Protesty Polaków na Wileńszczyźnie trwają od wiosny, kiedy to władze litesie podjęły próbę degradacji szeregu polskich szkół. Wybuchły one z nową mocą wraz z początkiem nowego roku szklnego.

2 września doszło do strajku pustych ławek – kilkuset uczniów polskich szkół zamiast na lekcje poszło do Kaplicy Ostrobramskiej modlić się w intencji swoich placówek. Strajk został zawieszony na rzecz pogotowia strajkowego. Protesty kontynuują rodzice. Pikietowali już Ministerstwo Spraw Zagranicznych Litwy. Dziś o godzinie 13 zebrali się pod gmachem Ministerstwa Sprawiedliwości. Ma to związek z tym, że wiele szkół zaskarżyło w sądach decycje władz miejskich Wilna o niekompletowaniu najstarszych klas w szkołach mniejszości narodowych. Polscy działacze oskarżają litewski wymiar sprawiedliwości o stronniczość. Podkreślają, że w niemal identycznych sprawach w przypadku różnych szkół sądy ferowały różne wyroki.
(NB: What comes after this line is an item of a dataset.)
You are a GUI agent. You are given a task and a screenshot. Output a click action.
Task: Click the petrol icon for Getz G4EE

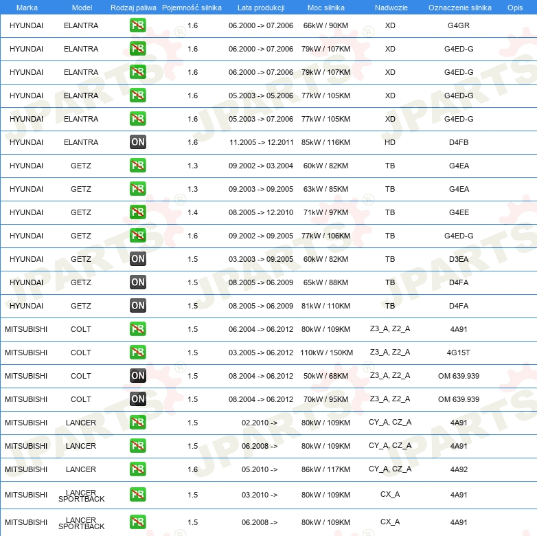tap(137, 213)
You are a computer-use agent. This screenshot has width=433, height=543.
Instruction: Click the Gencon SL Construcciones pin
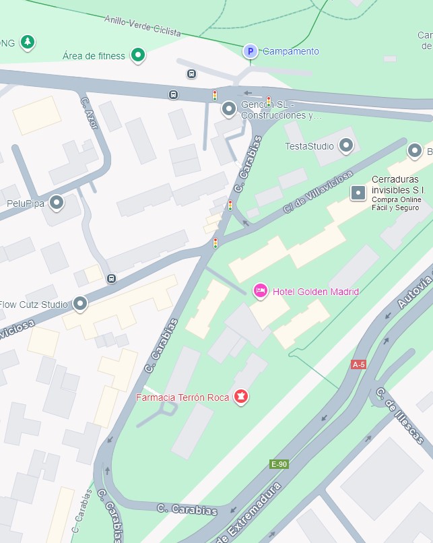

“Zwracamy się do ministra sprawiedliwości, bo chcemy sprawiedliwości. Uważamy, że nie jest ani sprawiedliwe, ani rozsądne, że jesteśmy zaszantażowani, gdy składana nam jest obietnica uzyskania akredytacji pod warunkiem, że przeniesiemy się do innego budynku szkolnego. Uważamy ponadto, że ogólnie dochodzi do nienormalnych sytuacji. Sąd zezwala Szkole Średniej im. Sz. Konarskiego w Wilnie na formowanie klas 11-12, a po kilku tygodniach, tuż przed 1 września – niespodzianka w postaci diametralnie odmiennego orzeczenia sądu wyższej instancji. Dzieje się coś strasznego” – portal L24.lt cytuje przewodniczącą komitetu obrony Szkoły Średniej im. Joachima Lelewela w Wilnie Beatę Bartoszewicz.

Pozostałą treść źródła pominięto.